### Objetivos
a) En el relato de Rosa, ¿qué tarea hacía ella en el taller de sastrería de su padre?
b) Escribe una continuación del relato de Rosa sobre su infancia y su camino a la escuela, empezando después de la última oración.

### Texto de lectura
Fragmentos de Sarlo B, La máquina cultural. Maestras, traductores y vanguardistas,
Capítulo 1 “Cabezas rapadas y cintas argentinas”, Buenos Aires, Ed. Ariel,
1998, pp. 11-92
Cuenta Rosa, directora de escuela a fines del siglo XIX
que:
“Nadie en mi casa, ni mi padre ni mi madre, pensaban que
yo iba a ser maestra. Desde muy chica trabajaba ayudando a mi padre en el
taller de sastrería: él cortaba, mi madre hacía los chalecos y los pantalones,
yo picaba las entretelas de la solapa. El (...) era el sastre de algunos
señores distinguidos, me parece, pero nosotros no lo veíamos nunca. Nosotros,
yo, a picar solapas. Claro, mi padre sabía que yo tenía que ir a la escuela
primaria y allí fui, primero a la escuela de una sola pieza, en este mismo
barrio (...) y después cuando mi hermano entró a primero inferior nos pasó a la
escuela más grande que quedaba a 20 cuadras (...) Allí aprendía y las maestras
casi no usaban el puntero. Rosita, me decía la directora, “vos sí que sos
aplicada y tenés buena memoria para los versos y los recitados y buena mano
para el dibujo”.

### Datos registrados
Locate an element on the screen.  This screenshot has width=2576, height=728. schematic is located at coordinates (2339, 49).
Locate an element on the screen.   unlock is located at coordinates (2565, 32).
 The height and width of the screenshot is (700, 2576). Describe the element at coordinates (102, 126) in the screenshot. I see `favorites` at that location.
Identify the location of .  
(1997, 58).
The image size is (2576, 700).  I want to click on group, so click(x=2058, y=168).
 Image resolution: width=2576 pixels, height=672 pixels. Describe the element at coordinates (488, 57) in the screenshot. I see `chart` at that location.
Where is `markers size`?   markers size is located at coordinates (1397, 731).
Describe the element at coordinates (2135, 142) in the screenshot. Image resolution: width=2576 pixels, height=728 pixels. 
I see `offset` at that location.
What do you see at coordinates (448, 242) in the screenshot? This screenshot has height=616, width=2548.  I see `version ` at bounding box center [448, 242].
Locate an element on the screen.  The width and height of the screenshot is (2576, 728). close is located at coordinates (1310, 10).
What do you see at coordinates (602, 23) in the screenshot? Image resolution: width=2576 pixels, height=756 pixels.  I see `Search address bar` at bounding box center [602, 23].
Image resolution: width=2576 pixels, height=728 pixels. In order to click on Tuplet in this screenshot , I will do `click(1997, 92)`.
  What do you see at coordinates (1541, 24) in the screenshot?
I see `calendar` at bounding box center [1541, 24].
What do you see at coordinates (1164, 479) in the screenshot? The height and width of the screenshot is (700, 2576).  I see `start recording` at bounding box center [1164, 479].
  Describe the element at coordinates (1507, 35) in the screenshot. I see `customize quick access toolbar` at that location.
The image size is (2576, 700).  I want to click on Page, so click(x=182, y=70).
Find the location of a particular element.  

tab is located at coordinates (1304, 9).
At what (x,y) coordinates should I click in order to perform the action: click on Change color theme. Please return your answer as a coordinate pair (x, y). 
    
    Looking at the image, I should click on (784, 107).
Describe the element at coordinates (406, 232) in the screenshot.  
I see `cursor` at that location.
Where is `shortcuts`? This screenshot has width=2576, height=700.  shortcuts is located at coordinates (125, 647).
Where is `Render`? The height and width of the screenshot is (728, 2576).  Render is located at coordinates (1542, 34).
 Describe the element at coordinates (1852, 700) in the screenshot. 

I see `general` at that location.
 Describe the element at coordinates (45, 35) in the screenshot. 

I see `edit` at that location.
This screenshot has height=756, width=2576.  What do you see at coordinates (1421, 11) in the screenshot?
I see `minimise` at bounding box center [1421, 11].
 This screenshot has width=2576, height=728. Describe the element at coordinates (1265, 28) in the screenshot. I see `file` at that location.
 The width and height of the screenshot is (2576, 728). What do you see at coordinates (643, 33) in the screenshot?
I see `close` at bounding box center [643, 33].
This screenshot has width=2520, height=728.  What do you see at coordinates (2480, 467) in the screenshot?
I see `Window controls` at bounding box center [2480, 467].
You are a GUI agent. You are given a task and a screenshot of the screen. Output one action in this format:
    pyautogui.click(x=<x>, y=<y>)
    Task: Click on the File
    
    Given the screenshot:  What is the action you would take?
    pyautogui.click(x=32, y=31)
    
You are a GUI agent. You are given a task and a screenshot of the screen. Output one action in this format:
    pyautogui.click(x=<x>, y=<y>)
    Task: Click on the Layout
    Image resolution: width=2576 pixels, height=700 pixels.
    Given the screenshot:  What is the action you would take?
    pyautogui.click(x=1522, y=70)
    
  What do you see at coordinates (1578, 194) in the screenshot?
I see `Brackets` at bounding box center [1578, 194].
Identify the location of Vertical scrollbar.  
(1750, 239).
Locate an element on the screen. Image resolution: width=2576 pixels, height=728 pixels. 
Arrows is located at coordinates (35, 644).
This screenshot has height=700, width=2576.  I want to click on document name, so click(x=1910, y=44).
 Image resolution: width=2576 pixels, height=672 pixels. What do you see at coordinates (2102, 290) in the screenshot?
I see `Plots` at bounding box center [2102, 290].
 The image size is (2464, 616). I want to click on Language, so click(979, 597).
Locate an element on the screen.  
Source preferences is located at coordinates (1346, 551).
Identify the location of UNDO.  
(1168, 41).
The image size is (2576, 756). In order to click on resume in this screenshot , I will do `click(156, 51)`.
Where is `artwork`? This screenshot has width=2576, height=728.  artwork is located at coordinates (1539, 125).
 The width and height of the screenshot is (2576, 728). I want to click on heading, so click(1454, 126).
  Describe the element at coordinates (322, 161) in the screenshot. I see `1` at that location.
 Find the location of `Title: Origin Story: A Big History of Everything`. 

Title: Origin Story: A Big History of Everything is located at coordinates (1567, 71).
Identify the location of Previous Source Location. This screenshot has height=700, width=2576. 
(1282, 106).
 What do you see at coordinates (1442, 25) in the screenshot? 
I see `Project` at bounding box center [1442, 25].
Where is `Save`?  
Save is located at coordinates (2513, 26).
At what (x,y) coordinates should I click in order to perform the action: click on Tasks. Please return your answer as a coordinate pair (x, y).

### Respuestas del ejercicio
a) Picaba las entretelas de la solapa.

b)
(...) Mi padre quería que yo me quedara picando solapas
en el taller porque eso era más barato que un aprendiz. Así estuve todo un año
picando solapas, lavando platos y hachando leña. Hasta que un día le dije: “¿ud
quiere que yo me quede toda la vida picando solapas? Yo quiero estudiar para
maestra y en la escuela me dijeron que dan una beca. Así que ud que conoce
tanta gente (pensaba en los clientes de mi padre) le puede pedir una
recomendación a alguno”
Y a Rosa le dieron la beca porque era muy buena alumna...
(...) Cuando ingresé a la escuela normal se me abrió un
mundo. Algunas profesoras y profesores eran señores distinguidos, que hablaban
muy bien y que nos recitaban poesías o contaban historias de las que yo no
tenía la menor idea: los egipcios, la mesopotamia, el renacimiento. Hasta la
historia argentina parecía diferente. Un profesor nos repartió libros de
distintos poetas. (...) incluso nos enseñaban francés, algo que yo pensaba que
sólo aprendían las chicas de buena familia. Allí aprendí a escribir
composiciones, siguiendo modelos literarios, caligrafía, dibujo lineal, hasta
cosmografía y química. (...)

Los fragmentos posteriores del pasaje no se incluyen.